La scelta

Igea, via libera alla valorizzazione e dismissione del patrimonio immobiliare: censiti 3.840 beni Il documento riguarda edifici e strutture concentrate soprattuttonell'Iglesiente, nell'Arburese e nel Guspinese

La Giunta regionale ha approvato il Piano di gestione, valorizzazione e dismissione del patrimonio immobiliare di Igea S.p.A., la società interamente controllata dalla Regione Sardegna che si occupa della gestione e della messa in sicurezza delle aree minerarie dismesse dell’Isola.

Il piano riguarda un patrimonio immobiliare di notevoli dimensioni, concentrato soprattutto nelle aree dell’Iglesiente, dell’Arburese e del Guspinese, ereditato nel corso degli anni dalle società minerarie partecipate dell’Ente Minerario Sardo e da successive operazioni di incorporazione e acquisizione.

L’attività di censimento effettuata da Igea ha portato all’individuazione di 3.840 cespiti, tra cui 2.811 terreni e 1.029 fabbricati, distribuiti in 28 comuni della Sardegna.
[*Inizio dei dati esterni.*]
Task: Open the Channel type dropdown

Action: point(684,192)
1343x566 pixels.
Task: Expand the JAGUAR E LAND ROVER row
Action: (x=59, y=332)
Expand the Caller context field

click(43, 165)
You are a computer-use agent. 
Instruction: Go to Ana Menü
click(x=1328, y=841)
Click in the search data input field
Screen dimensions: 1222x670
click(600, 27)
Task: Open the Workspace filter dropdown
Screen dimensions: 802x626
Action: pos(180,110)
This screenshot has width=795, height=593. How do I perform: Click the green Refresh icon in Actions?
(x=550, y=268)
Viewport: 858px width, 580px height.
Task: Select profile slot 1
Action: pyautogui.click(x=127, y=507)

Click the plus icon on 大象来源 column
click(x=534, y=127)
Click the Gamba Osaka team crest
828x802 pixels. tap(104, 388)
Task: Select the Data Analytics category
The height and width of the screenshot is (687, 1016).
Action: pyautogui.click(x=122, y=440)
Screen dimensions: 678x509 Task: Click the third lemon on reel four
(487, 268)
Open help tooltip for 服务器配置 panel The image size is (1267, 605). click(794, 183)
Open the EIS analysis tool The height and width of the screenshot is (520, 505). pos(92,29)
Di questi, 77 immobili sono considerati strategici e funzionali alle attività aziendali.

«Con questo Piano avviamo un percorso virtuoso che consentirà di valorizzare un patrimonio oggi non adeguatamente utilizzato», ha spiegato l’assessore Cani. «L’obiettivo è trasformare questi beni in una risorsa per Igea e per i territori che li ospitano, attraverso la vendita o il trasferimento ad altri soggetti pubblici o privati, generando nuove opportunità. Si tratta di uno strumento fondamentale per restituire valore a immobili e aree che rappresentano una risorsa importante sotto il profilo storico, sociale ed economico».

Il patrimonio comprende una vasta gamma di immobili: edifici storici, impianti minerari e di trattamento, abitazioni, uffici, depositi, magazzini, capannoni industriali, strutture sociali, terreni agricoli, aree edificabili e spazi verdi.

Molti dei beni censiti versano però in condizioni di degrado. Gran parte degli edifici, costruiti oltre sessant’anni fa, necessita di interventi di manutenzione e messa in sicurezza. La situazione comporta non solo rischi per la sicurezza delle persone e dell’ambiente, ma anche una progressiva perdita di valore del patrimonio e il rischio di occupazioni abusive.

Il piano prevede che vengano mantenuti nella disponibilità di Igea soltanto gli immobili indispensabili alle attività aziendali e quelli di particolare interesse culturale, mentre gli altri beni potranno essere trasferiti o ceduti a enti pubblici e soggetti privati.

Tra le novità più rilevanti c’è la realizzazione di un catalogo digitale georeferenziato, che sarà pubblicato online e consultabile liberamente entro il 30 ottobre 2026. Inoltre, entro il 31 dicembre 2026, dovrà essere pubblicato almeno un primo avviso di vendita per la cessione degli immobili non strumentali individuati dal piano.

L’obiettivo della Regione è favorire il recupero e il riutilizzo di un patrimonio storico e immobiliare oggi in gran parte inutilizzato, trasformandolo in un’opportunità di sviluppo per i territori delle ex aree minerarie.